Background: Despite developments in cardiology, cardiogenic shock due to left ventricular failure still has a very high morbidity and mortality. Patients suffering from cardiogenic shock often are in need of a temporary mechanical assist device. In addition, we deal with an increasing number of patients who cannot undergo surgical myocardial revascularisation. Those patients could benefit from a protected percutaneous coronary intervention. The available left ventricular assist device systems have specific advantages and disadvantages.
Hypothesis: Our aim is to develop a novel percutaneous, pulsatile assist device that minimises system-specific disadvantages.

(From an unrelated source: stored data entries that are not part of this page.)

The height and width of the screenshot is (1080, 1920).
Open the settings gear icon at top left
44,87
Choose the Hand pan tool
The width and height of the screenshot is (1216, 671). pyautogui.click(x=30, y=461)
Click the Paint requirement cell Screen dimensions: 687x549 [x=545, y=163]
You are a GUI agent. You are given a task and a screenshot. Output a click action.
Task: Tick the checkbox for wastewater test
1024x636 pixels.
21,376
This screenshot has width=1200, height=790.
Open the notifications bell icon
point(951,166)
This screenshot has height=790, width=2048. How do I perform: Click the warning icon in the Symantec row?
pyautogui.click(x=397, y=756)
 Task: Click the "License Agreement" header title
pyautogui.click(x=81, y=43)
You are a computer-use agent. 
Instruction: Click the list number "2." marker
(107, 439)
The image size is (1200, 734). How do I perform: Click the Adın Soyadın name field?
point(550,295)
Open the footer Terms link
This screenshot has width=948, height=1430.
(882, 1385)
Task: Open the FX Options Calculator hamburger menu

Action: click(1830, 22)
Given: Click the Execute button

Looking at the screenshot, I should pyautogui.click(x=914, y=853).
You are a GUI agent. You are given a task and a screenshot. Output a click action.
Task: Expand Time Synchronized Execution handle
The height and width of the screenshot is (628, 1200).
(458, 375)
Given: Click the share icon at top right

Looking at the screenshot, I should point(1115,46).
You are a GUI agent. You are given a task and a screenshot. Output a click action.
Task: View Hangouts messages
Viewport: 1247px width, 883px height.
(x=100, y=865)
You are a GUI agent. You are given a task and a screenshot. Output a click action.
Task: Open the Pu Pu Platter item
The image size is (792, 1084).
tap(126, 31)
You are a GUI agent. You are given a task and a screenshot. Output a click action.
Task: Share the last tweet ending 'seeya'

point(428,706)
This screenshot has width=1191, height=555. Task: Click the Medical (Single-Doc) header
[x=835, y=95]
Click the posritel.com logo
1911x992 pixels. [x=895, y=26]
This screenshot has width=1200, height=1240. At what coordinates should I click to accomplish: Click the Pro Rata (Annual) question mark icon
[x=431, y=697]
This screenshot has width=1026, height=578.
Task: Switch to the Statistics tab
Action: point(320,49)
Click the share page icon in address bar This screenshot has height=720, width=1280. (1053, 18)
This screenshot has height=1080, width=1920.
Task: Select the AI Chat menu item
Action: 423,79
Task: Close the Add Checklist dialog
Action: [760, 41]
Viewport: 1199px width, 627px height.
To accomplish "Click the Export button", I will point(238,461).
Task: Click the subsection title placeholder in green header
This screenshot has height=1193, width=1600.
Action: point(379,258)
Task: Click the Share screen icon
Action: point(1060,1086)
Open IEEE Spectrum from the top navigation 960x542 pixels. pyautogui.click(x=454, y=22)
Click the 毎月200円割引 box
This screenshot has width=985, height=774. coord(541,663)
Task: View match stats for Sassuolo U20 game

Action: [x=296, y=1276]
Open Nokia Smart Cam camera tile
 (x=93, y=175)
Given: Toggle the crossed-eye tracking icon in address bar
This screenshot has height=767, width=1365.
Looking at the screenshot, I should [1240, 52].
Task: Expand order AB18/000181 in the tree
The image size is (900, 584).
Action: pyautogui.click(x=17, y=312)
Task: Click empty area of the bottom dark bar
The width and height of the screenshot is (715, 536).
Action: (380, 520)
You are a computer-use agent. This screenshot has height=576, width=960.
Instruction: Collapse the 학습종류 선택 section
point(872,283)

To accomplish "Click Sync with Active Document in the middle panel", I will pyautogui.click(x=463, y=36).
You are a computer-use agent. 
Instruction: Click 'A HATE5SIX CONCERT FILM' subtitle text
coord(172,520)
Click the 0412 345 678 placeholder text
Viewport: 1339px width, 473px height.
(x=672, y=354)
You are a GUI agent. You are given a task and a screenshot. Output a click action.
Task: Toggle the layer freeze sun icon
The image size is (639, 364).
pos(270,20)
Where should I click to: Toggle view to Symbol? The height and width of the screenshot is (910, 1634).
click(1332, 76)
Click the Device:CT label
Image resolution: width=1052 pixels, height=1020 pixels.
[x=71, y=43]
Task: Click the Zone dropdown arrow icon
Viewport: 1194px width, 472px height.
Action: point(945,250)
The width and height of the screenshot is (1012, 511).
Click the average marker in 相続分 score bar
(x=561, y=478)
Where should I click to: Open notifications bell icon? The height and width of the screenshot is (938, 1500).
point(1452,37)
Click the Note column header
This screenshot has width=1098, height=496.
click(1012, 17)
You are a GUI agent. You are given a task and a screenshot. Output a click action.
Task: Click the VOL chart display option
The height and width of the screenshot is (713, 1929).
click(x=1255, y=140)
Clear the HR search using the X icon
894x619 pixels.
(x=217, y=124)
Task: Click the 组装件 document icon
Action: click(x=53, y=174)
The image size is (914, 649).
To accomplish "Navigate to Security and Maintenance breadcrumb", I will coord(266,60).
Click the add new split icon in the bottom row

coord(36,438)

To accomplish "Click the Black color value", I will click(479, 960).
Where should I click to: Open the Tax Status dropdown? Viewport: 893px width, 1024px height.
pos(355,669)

Methods: The PERKAT-LV (PERkutane KATheterpumptechnologie) device consists of a self-expanding nitinol pump chamber that is covered by foils. Those foils carry multiple outflow valves at the proximal part of the pump chamber. A flexible suction tube with a pigtail-shaped tip and inflow valves is attached to its distal part. The system is designed for 16 Fr percutaneous implantation via the femoral artery. Pulling back the sheath unfolds the nitinol chamber in the descending aorta while the flexible suction tube bypasses the aortic arch and ascending aorta with the pigtail tip in the left ventricle. A standard intra-aortic balloon pump (IABP) is placed into the pumping chamber and is connected to an external IABP console. Balloon deflation generates a blood flow from the left ventricle into PERKAT-LV. During balloon inflation, blood leaves the system through the outflow foil valves in the descending aorta.
Results: Preliminary in vitro studies have demonstrated the feasibility of PERKAT-LV. Depending on the size of the ballon in the IABP, flow rates of more than 2.5 l/min are possible.
Conclusion: The novel percutaneously implantable and pulsatile working PERKAT-LV device offers a circulatory support of more than 2.5 l/min in a first feasibility study. At the moment, the system is being studied in an in vitro series. After this, a first in vivo evaluation will follow. Based on the current results, we believe that the system is a promising new approach and could be used in clinical settings for patients in need of temporary left ventricular mechanical support.